You should be able to flatten those things as well and start to get a view of what you are looking at.
I know that this is not a complete answer. Hope it helps.
Its hard to recommend something for handling this.
Transforming all the structures in a more sane and also more minimal format looks like its worth it. This depends mainly on the similarities in these structures.
Rather than having a special function for each of the 100 there must be some automatic reformatting that can be done, maybe even put the parts in records.
Once you have records its much easier to write functions for it since you don't need to know the actual number of elements in the record. More important: your code won't break when the number of elements changes.

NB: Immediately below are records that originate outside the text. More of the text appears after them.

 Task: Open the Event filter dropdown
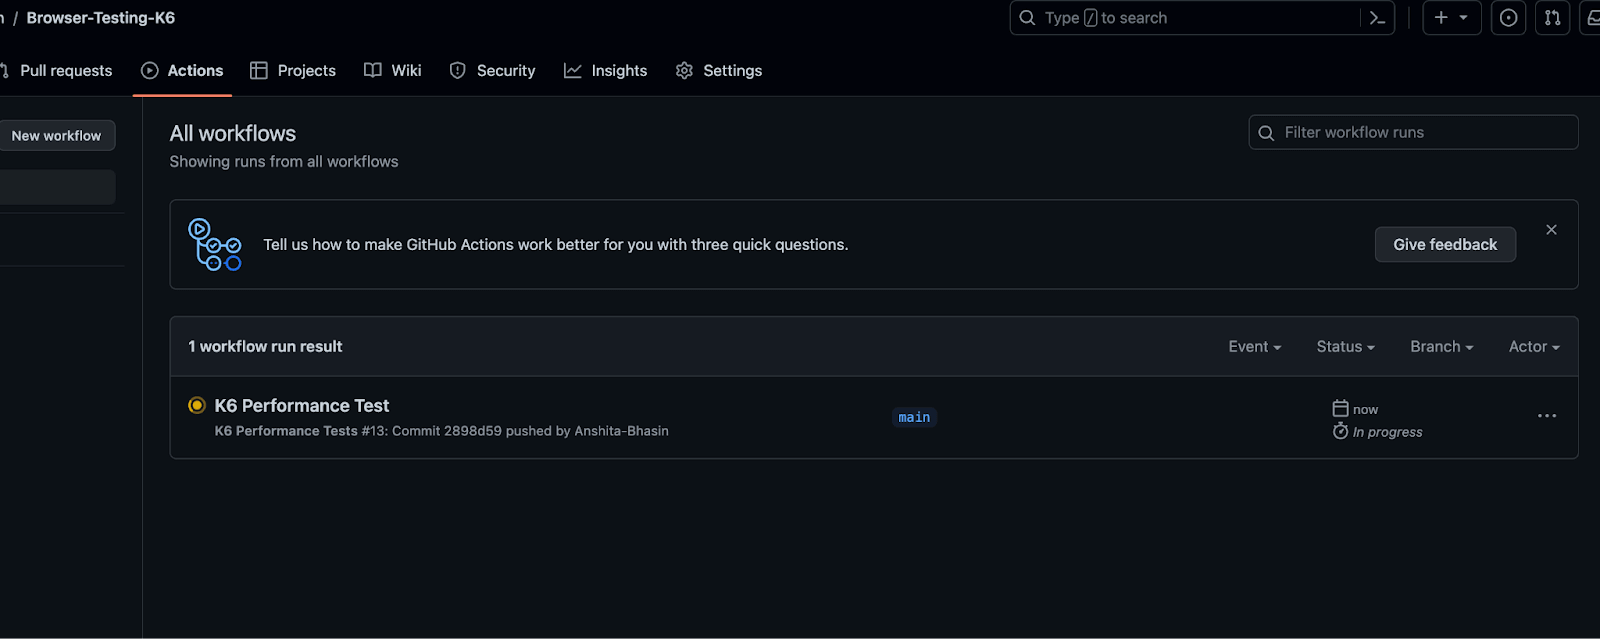coord(1254,346)
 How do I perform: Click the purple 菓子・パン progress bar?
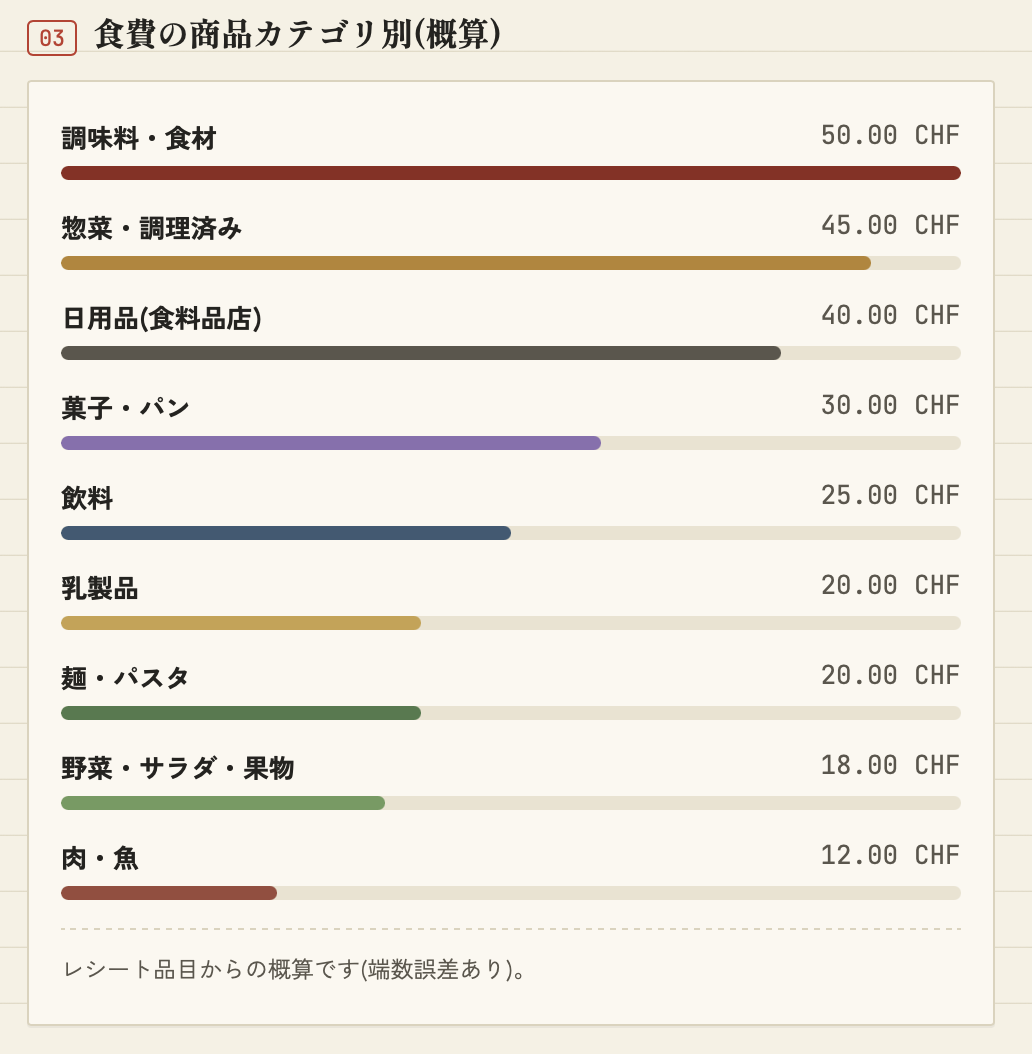[x=331, y=443]
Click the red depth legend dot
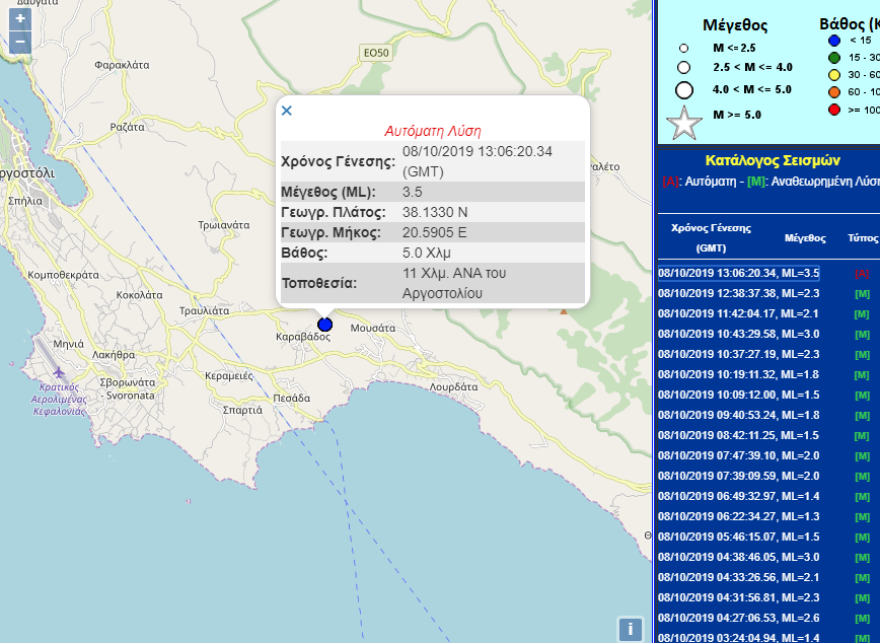This screenshot has height=643, width=880. click(834, 109)
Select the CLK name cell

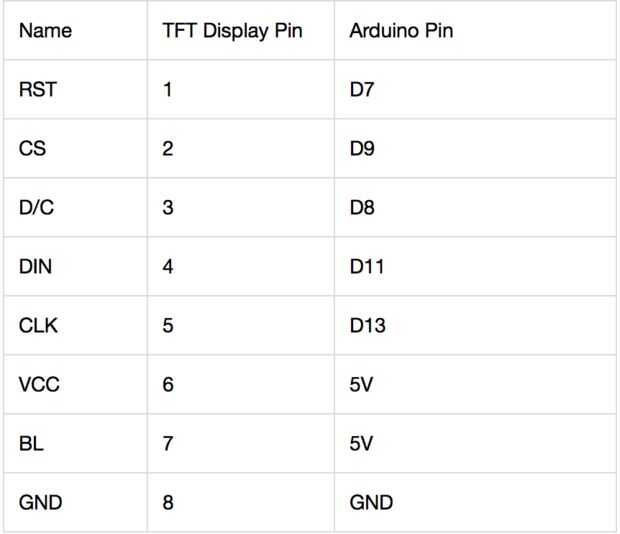(x=37, y=326)
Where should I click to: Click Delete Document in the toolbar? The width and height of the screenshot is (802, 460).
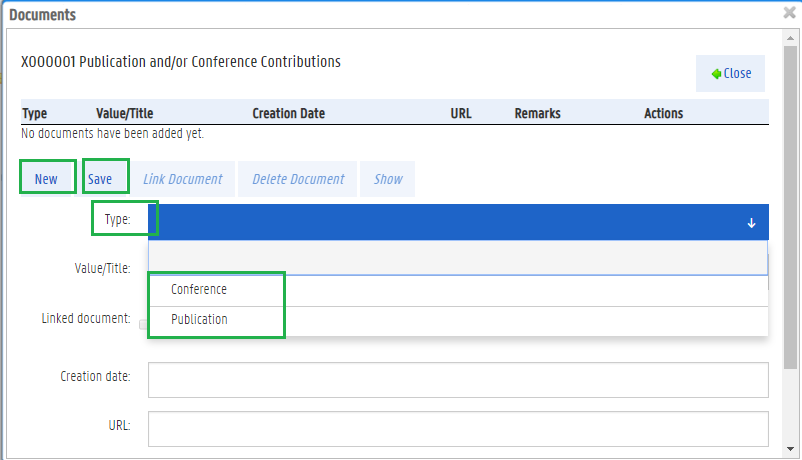click(x=298, y=179)
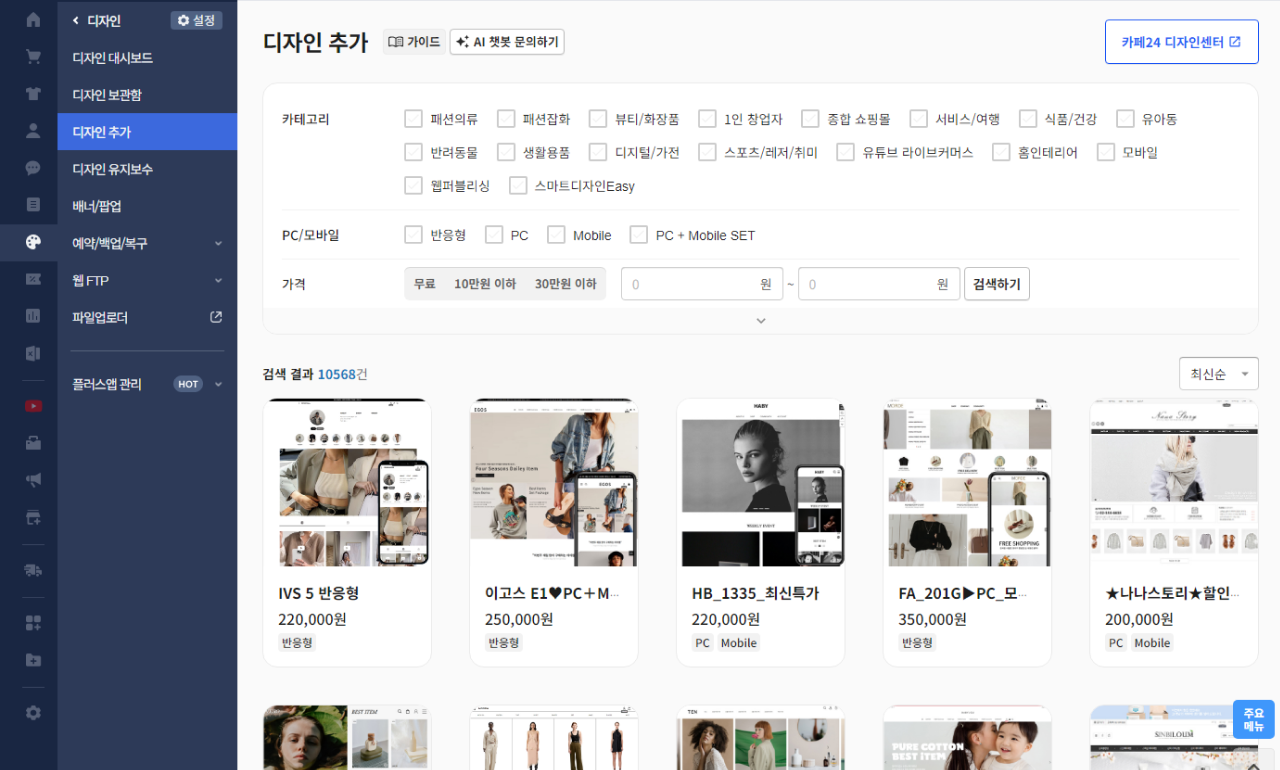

To summarize: make a barrier between your code and the insanity of these structures by somehow sanitizing them by the most generic code possible. It will be probably a mix of generic reformatting with structure speicific stuff.
As an example already visible in this struct: the 'name-addr' tuples look like they have a uniform structure. So you can recurse over your structures (over all elements of tuples and lists) and match for "things" that have a common structure like 'name-addr' and replace these with nice records.
In order to help you eyeballing you can write yourself helper functions along this example:
eyeball(List) when is_list(List) ->
io:format("List with length ~b\n", [length(List)]);
eyeball(Tuple) when is_tuple(Tuple) ->
io:format("Tuple with ~b elements\n", [tuple_size(Tuple)]).
So you would get output like this:
2> eyeball({a,b,c}).
Tuple with 3 elements
ok
3> eyeball([a,b,c]).
List with length 3
ok
expansion of this in a useful tool for your use is left as an exercise. You could handle multiple levels by recursing over the elements and indenting the output.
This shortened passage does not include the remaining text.